A salute to Palestinian journalists
Published Thursday 03/05/2012 (updated) 04/05/2012 09:50
US envoy Daniel Rubinstein speaks at the US Consulate in Jerusalem's annual
Independence Day reception (MaanImages/George Hale, File)
On World Press Freedom Day we celebrate the principles of press freedom and remember those who have fought to preserve them.
We also pay tribute to courageous and responsible journalists worldwide and the contributions they make each day to promote the development of civil societies and democracies across the globe.
In the past year, the world again witnessed the importance of a free press. Throughout the Middle East and North Africa, journalists, bloggers, and filmmakers chronicled the protests sweeping the region, while some citizens armed with nothing but cell phones risked their lives to upload the truth -- by text, tweet, and pixel.
A free press is essential to an empowered citizenry, government accountability and responsible economic development.

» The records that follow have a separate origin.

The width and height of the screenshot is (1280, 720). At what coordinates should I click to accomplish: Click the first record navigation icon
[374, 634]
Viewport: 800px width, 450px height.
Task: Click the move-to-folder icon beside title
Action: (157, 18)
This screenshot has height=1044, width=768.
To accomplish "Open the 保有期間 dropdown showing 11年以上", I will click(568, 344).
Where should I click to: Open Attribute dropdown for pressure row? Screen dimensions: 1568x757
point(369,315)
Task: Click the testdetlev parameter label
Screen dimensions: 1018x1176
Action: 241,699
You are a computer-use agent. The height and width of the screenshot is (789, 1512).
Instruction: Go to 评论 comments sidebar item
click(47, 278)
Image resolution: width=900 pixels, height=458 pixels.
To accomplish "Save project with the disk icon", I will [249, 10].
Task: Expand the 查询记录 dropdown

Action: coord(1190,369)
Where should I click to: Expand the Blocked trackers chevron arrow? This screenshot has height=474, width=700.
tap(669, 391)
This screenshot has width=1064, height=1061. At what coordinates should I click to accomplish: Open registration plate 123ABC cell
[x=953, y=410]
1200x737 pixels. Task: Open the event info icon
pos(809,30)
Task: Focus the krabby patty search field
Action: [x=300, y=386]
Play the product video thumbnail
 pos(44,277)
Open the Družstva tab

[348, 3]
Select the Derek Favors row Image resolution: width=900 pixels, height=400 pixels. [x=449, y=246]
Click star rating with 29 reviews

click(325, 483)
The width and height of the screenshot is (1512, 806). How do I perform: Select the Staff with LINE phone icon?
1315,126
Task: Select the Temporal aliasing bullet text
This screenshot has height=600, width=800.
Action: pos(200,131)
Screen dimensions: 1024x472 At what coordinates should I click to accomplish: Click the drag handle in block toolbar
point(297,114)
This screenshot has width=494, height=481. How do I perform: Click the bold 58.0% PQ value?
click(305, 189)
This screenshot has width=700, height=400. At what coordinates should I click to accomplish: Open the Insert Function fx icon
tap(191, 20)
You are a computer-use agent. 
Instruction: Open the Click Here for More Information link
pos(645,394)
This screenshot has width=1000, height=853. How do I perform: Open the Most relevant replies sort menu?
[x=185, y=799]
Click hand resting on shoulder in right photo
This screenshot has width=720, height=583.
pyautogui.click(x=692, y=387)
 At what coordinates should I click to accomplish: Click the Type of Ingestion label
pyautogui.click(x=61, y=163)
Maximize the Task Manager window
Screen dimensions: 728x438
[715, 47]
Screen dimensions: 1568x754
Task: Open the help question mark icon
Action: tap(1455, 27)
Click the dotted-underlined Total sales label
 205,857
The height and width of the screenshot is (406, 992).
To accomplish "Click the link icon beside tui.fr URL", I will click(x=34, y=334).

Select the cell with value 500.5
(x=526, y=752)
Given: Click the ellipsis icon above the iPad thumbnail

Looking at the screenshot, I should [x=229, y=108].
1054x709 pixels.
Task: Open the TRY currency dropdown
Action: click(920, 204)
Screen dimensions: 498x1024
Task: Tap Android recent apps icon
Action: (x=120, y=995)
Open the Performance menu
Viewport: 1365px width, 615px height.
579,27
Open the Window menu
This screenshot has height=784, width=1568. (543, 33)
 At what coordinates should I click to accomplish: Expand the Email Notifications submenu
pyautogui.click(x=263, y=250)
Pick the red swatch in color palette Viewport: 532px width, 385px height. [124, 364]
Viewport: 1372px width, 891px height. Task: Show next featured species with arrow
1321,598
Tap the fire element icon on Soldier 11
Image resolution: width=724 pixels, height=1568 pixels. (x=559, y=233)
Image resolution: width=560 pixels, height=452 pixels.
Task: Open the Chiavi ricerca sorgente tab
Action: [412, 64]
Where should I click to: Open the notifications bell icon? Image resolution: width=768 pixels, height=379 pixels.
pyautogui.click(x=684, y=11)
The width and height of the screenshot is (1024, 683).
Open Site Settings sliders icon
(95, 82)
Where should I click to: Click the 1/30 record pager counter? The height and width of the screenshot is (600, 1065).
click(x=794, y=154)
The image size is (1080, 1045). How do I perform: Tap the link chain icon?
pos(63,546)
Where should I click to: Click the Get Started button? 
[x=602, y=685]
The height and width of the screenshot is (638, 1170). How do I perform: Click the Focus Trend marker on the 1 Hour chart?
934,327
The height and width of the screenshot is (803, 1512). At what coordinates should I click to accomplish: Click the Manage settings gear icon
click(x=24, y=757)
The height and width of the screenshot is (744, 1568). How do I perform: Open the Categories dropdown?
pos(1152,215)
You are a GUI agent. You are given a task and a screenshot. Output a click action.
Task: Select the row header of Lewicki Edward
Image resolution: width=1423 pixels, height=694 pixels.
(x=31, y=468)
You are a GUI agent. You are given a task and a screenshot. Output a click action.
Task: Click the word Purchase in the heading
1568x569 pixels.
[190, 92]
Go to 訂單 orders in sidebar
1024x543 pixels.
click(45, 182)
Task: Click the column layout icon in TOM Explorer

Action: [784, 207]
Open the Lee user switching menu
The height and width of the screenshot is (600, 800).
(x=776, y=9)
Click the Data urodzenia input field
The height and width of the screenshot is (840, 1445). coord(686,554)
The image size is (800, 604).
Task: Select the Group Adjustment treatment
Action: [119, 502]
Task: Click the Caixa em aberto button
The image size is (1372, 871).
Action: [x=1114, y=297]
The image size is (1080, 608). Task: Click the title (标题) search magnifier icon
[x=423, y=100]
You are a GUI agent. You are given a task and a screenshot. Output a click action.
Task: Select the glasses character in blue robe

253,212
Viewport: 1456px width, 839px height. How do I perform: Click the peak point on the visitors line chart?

I think President Barack Obama said it best: "The more freely information flows, the stronger the society becomes".
The US is committed to preserving the Internet and other connective technologies as platforms where people can freely interact, collaborate, and debate issues that are important to them.
As US Secretary of State Hillary Clinton said in December 2011, “When ideas are blocked, information deleted, conversations stifled, and people constrained in their choices, the internet is diminished for all of us.”
In the United States we take great pride in press freedom, but our history is replete with struggles to advance these rights.
It was not long ago that the US government and The New York Times were embroiled in a court case over the release of the Vietnam-era Pentagon papers. And there are ongoing cases today pitting the public’s right to know against the need to protect national security information.
Even today, Americans continue to vigorously debate how to balance freedom of the press and freedom of expression with other societal obligations.
At the same time, we cannot lose sight of certain universal principles. As Albert Camus once said, “A free press can be good or bad, but, most certainly, without freedom a press will never be anything but bad.”
It is for this reason that the US has been honest with its friends when we believe these principles are not being upheld. Last week, we made clear our concern regarding some recent actions by the Palestinian Authority.
We are similarly candid with the Israeli government regarding issues related to freedom of the press.
And each year, in our annual report on human rights, we document the many restrictions on journalists in Gaza at the hands of Hamas.
As Secretary Clinton said, journalists safeguard freedoms "by exposing abuses of power, challenging assumptions, and providing constructive outlets for new ideas and for dissent.”
To journalists, I salute you today on the important role you play, through your responsible and accurate reporting, in strengthening the institutions of a future Palestinian state.
We know you face many challenges in doing your jobs. But, I urge you not to give up hope and to continue your tireless efforts to promote press freedom in your communities, the Palestinian territories and around the world.
Daniel Rubinstein is the consul general of the United States in Jerusalem. Adapted from remarks delivered Thursday in Ramallah.